La seconda parte della storia parla, ovviamente, dei famosi UNICORNI - una famosa storia medievale, Fig.1.61. L'unicorno era presumibilmente un animale fantastico con un corno che spuntava dalla fronte. Con esso l'unicorno sconfiggeva con sicurezza tutti i nemici. Come abbiamo mostrato nel libro “Ricostruzione”, cap. 16:4.4, l'unicorno simboleggiava i cannoni medievali. Non c'è nulla di sorprendente. Le armi da fuoco, apparse alla fine del XIV secolo, impressionarono profondamente la popolazione dell'epoca e diedero origine a un gran numero di leggende e descrizioni fantastiche. Una di queste era il mito del potente UNICORNO. Tra l'altro, questo era il nome di un tipo di arma della Rus' dell'Orda. In seguito, tuttavia, la leggenda dell'unicorno fu "strappata" dal suo vero prototipo - il cannone - e il mito iniziò a vivere una vita indipendente, entrando nel regno della fantasia. Come abbiamo già discusso nel libro “Ricostruzione”, alcuni scrittori iniziarono a fare profonde vituperazioni sulle presunte proprietà curative delle “corna di unicorno”, ecc. È degno di nota il fatto che lo stesso filosofeggiare letterario del XVI-XVIII secolo si ritrova nelle pagine dell'“antico” Filostrato. Di conseguenza, queste sezioni del suo libro sono state scritte o redatte piuttosto tardi. Vale a dire, nell'epoca in cui la fonte primaria del mito dell'unicorno, cioè la verità sulle armi da fuoco, cominciò a essere coperta da una nebbia di oblio e fantasia. Ciò avvenne, molto probabilmente, non prima del XVI-XVII secolo.

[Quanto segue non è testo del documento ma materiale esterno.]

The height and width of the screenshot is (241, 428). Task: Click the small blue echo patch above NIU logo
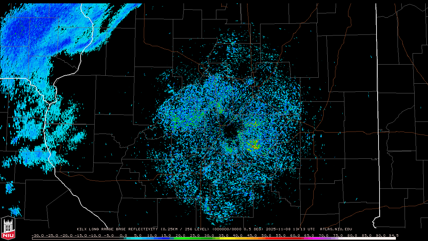click(x=15, y=211)
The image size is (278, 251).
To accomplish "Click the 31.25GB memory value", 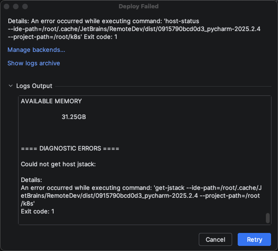I will [x=74, y=117].
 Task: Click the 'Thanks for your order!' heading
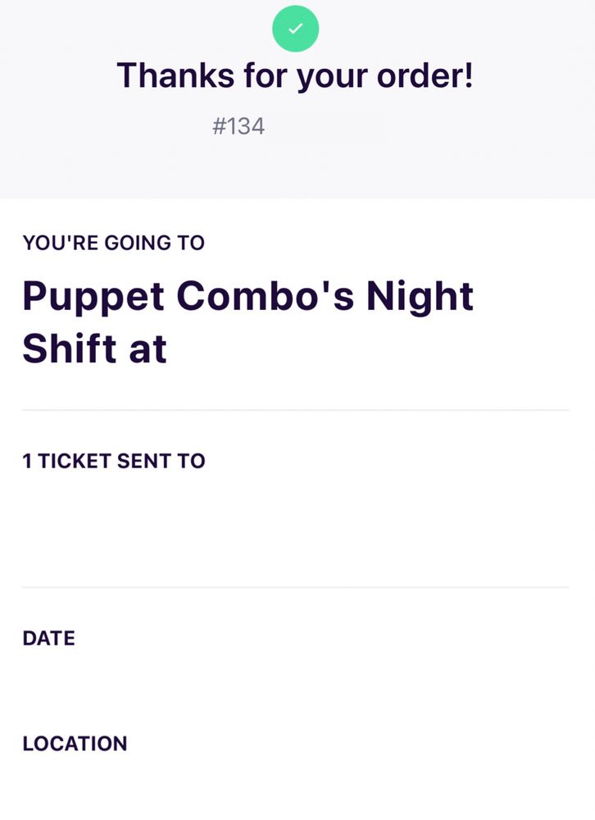(x=295, y=76)
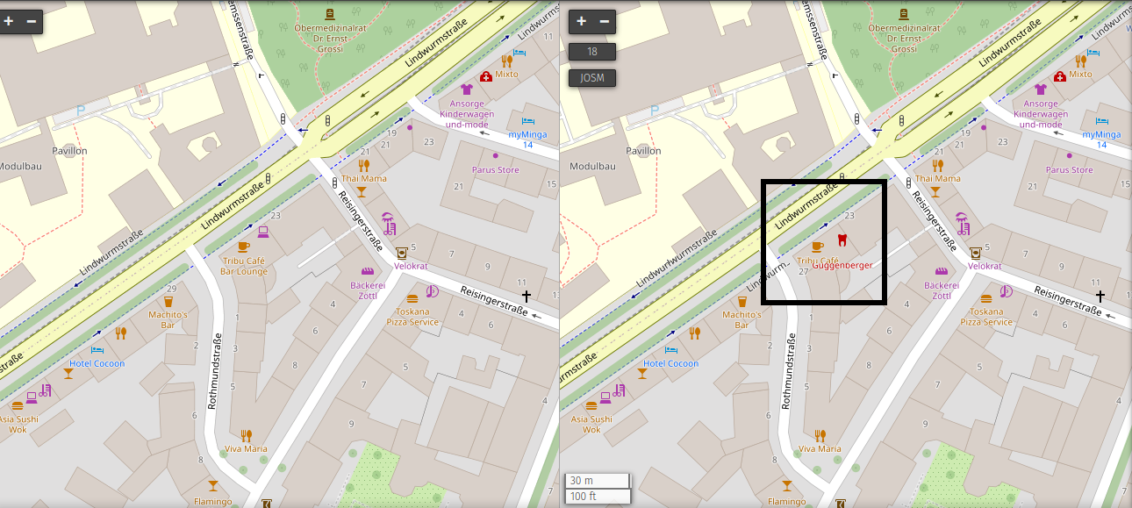Click the Flamingo bar icon on left map
This screenshot has width=1132, height=508.
coord(212,485)
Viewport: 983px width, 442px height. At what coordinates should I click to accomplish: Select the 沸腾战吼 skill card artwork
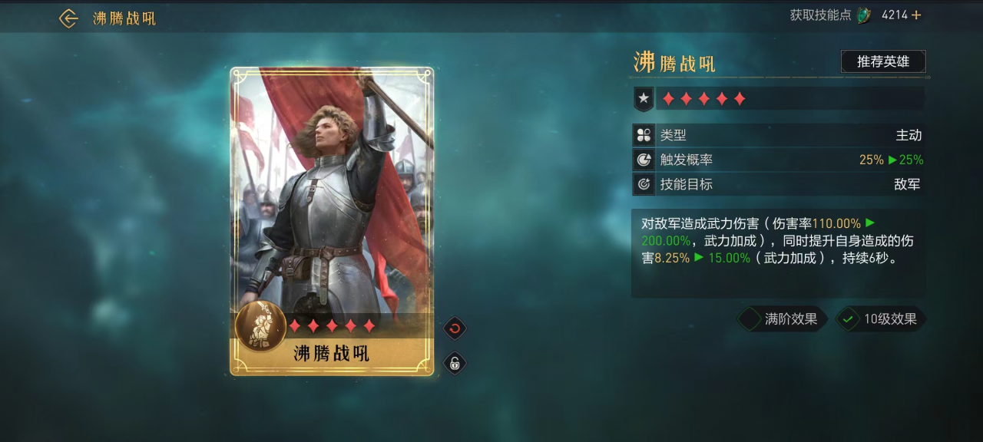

Non a caso, Filostrato cita gli unicorni proprio quando descrive l'India. Cioè, come ora comprendiamo, la Rus' dell'Orda. Infatti, i cannoni sono stati inventati nella Rus' dal monaco Sergio di Radonez, vedi il nostro libro "Il battesimo della Rus'".
Ecco un altro frammento sulle "armi da fuoco" tratto dal libro di Filostrato. Ad Apollonio viene mostrata un’altura fortificata dove vivono o hanno vissuto i saggi.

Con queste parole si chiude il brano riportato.